Дело в отношении этнических меньшинств, ну и, конечно, не обошлось и без дел в отношении евреев. Сравнивая их с дореволюционными погромами, понимаешь, что те выглядели просто как мелкое хулиганство. Сотни евреев-интеллигентов были  арестованы в Москве и Ленинграде. Группа инженеров – вредителей,  в большинстве своем еврейской национальности, была арестована на металлургическом комбинате.  Закрытый процесс — над членами Еврейского антифашистского комитета. 125 приговоров, из них 25 – расстрел. Даже высшие начальники — генералы Эйтингон и Райхман -  были обвинены в националистическом еврейском заговоре.

Дело врачей – вредителей. 9 человек, лечивших высшее партийное  руководство, были арестованы  и обвинялись в  злодейском подрыве здоровья, в том, что они ставили неправильные диагнозы  и этим губили пациентов. После этого, по всей стране  начались массовые увольнения евреев с работы. Миллионы людей подверглись пыткам и репрессиям  — были посажены в тюрьмы, отправлены на каторжные работы, на которых погибли от истощения и голода, миллионы были депортированы – и отправлялись со своими семьями в холодные сибирские края.  О масштабах  содеянного за этот период злодейства есть несколько версий и размах цифр в них тоже большой — от 10 до 60 миллионов жертв режима – цифра запредельная. 

Всего этого Нихама не знала и даже представить себе не могла. Она ехала в теплом купейном вагоне  с любимым внуком Матвеем. Ехала и благодарила Бога за то, что в конце–концов, они не промахнулись  и не поехали в Америку, как ей советовала Фира.

— Там человек человеку — волк, – думала она, – а  здесь на тебе, даже офицер пограничник, а как вежливо с ней  обращался. С этими мыслями она и уснула. Самое трагичное, что и пограничник, который совершенно искренне посочувствовал ей, тоже  ничего не подозревал о грядущих событиях,  которые скоро наступят в стране. Просто он любил свою страну, так много давшей ему, и готов был защищать ее до последней капли крови, любил  свою жену и двух сыновей, подраставших им на радость.  Он был правильным и честным человеком, и если бы он знал, что вскоре произойдет  со страной и с населением, проживавшим на необъятных просторах его Родины, то наверно не пустил бы Нихаму с маленьким Матвейкой через границу, и других евреев, наивно полагавших найти в СССР спасение, тоже бы не пустил.  Наверно он сказал бы им:

— Нет! Нельзя сюда вам! Только погибель свою вы найдете! Поворачивайте обратно и что есть мочи бегите в свои Палестины!

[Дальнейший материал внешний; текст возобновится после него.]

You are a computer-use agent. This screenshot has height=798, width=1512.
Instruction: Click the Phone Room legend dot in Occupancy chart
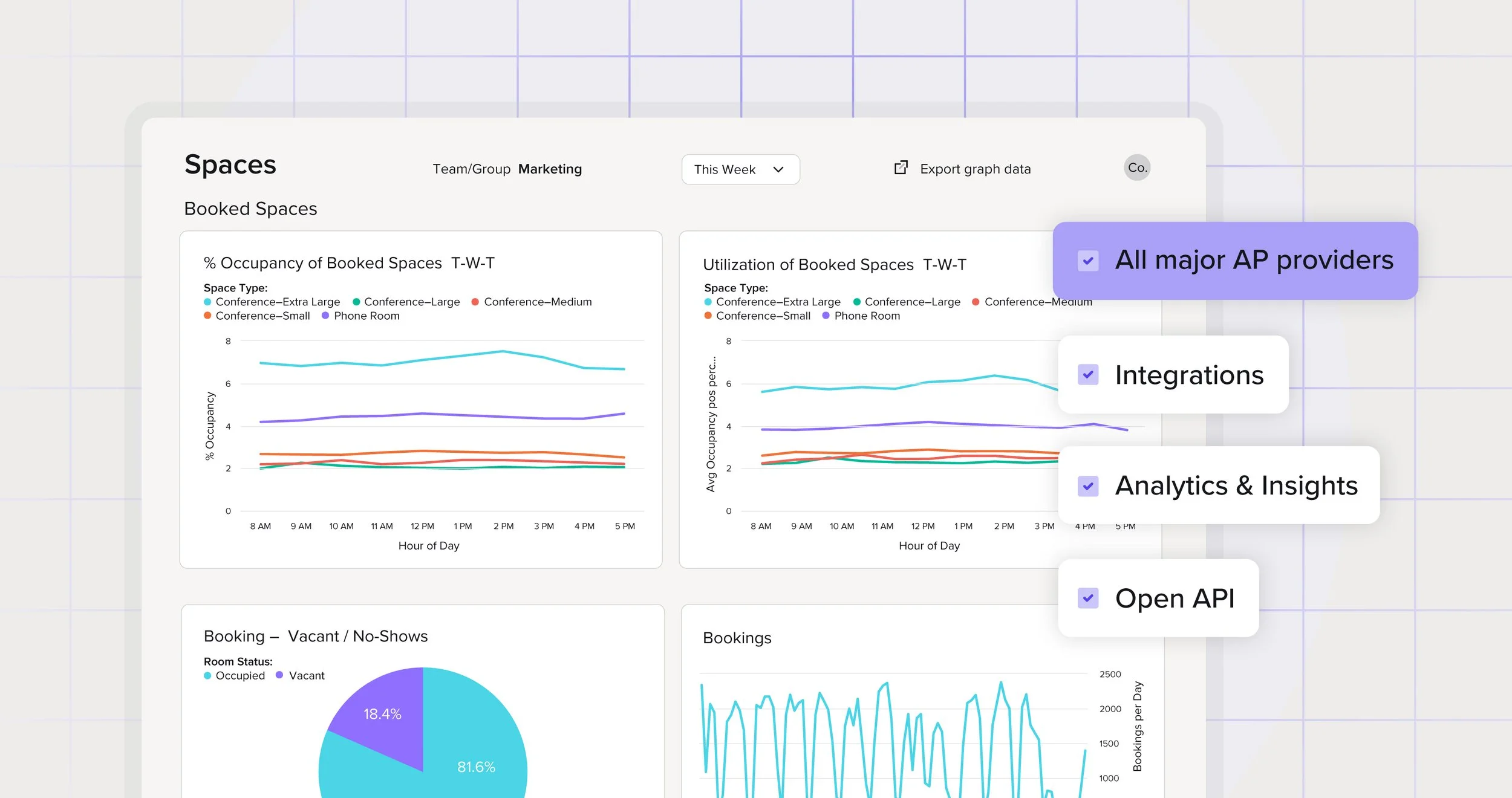click(x=325, y=316)
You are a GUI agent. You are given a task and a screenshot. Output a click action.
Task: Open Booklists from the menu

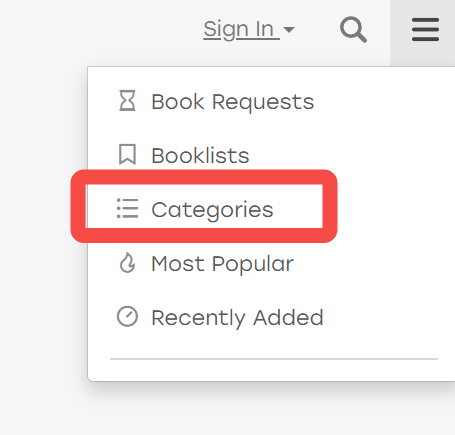(x=271, y=155)
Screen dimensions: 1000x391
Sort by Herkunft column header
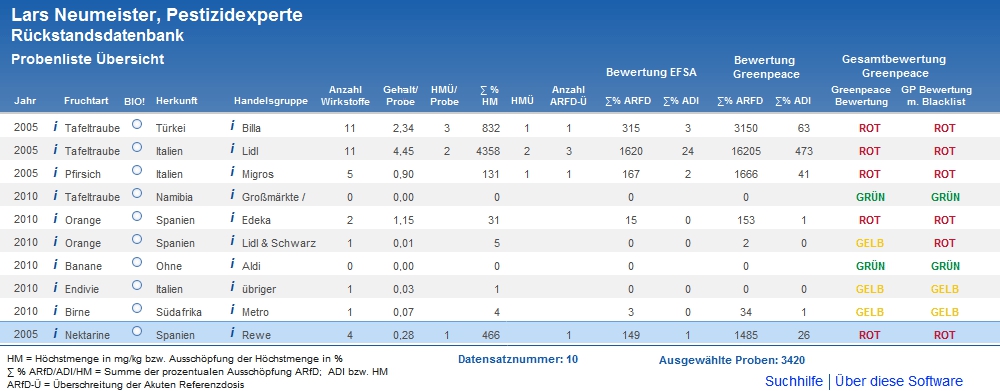[x=177, y=101]
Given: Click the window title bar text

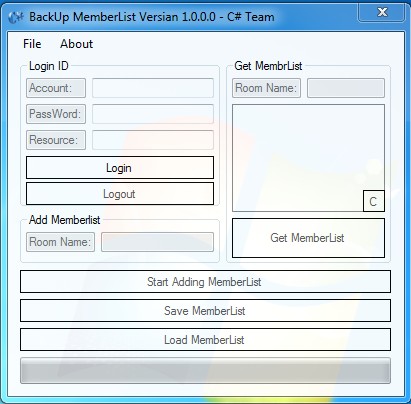Looking at the screenshot, I should coord(152,17).
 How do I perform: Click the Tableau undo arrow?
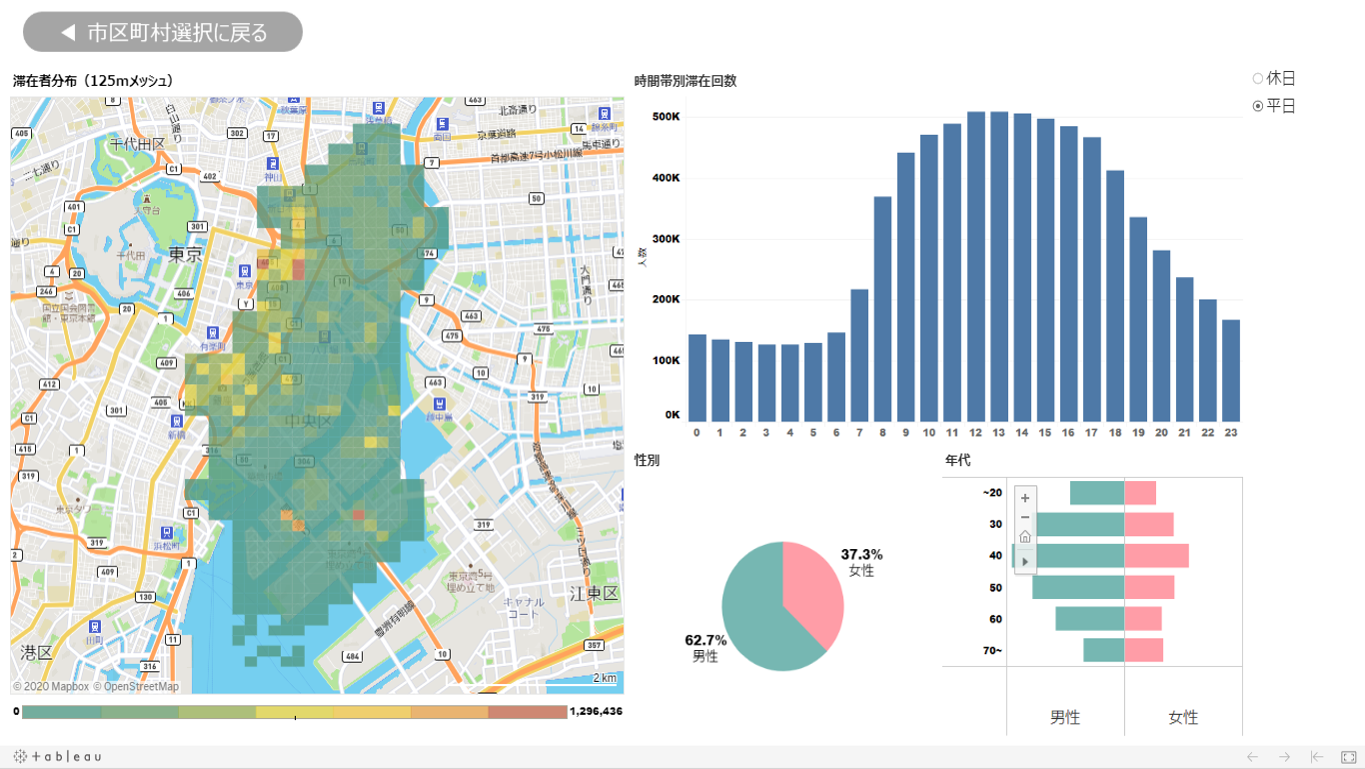pyautogui.click(x=1252, y=757)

Но стучал ритмично поезд своими колесами, убаюкивая, укачивая, неся  ничего не подозревавших пассажиров навстречу своей судьбе. Наступало утро следующего дня,  занимался рассвет. Михаил Шолохов, подняв тяжелую голову, поставил последнюю точку в своем романе  «Поднятая целина». А на юге страны уже разрастался страшный голод, причиной которому послужило безжалостное изъятие зерна у крестьян, в основном, для экспорта,  унесший множество жизней.  Наступало утро 30 апреля 1932 г.

Г Л А В А 16

В 1929 г. в Москве, было подписано соглашение с Латвией, Эстонией, Польши и Румынией об отказе от применения силы при рассмотрении территориальных претензий.  СССР строило внешнюю политику  с оглядкой и с учетом прихода к власти в Германии нацистов, основной лозунг которых – поход на восток – являлся угрозой Советскому Союзу. Советские дипломаты стремились  к созданию  системы коллективной безопасности для противодействия агрессии. А в самой Латвии разворачивалось острое неприятие фашистского режима, постоянно подпитываемое СССР, и его репрессивных шагов. Когда  профашистские партии организовали в Латвии  бойкот еврейских магазинов и предприятий, то латвийские евреи направляемые  через ультралевые партии,  провели встречную акцию в отношении немецких товаров.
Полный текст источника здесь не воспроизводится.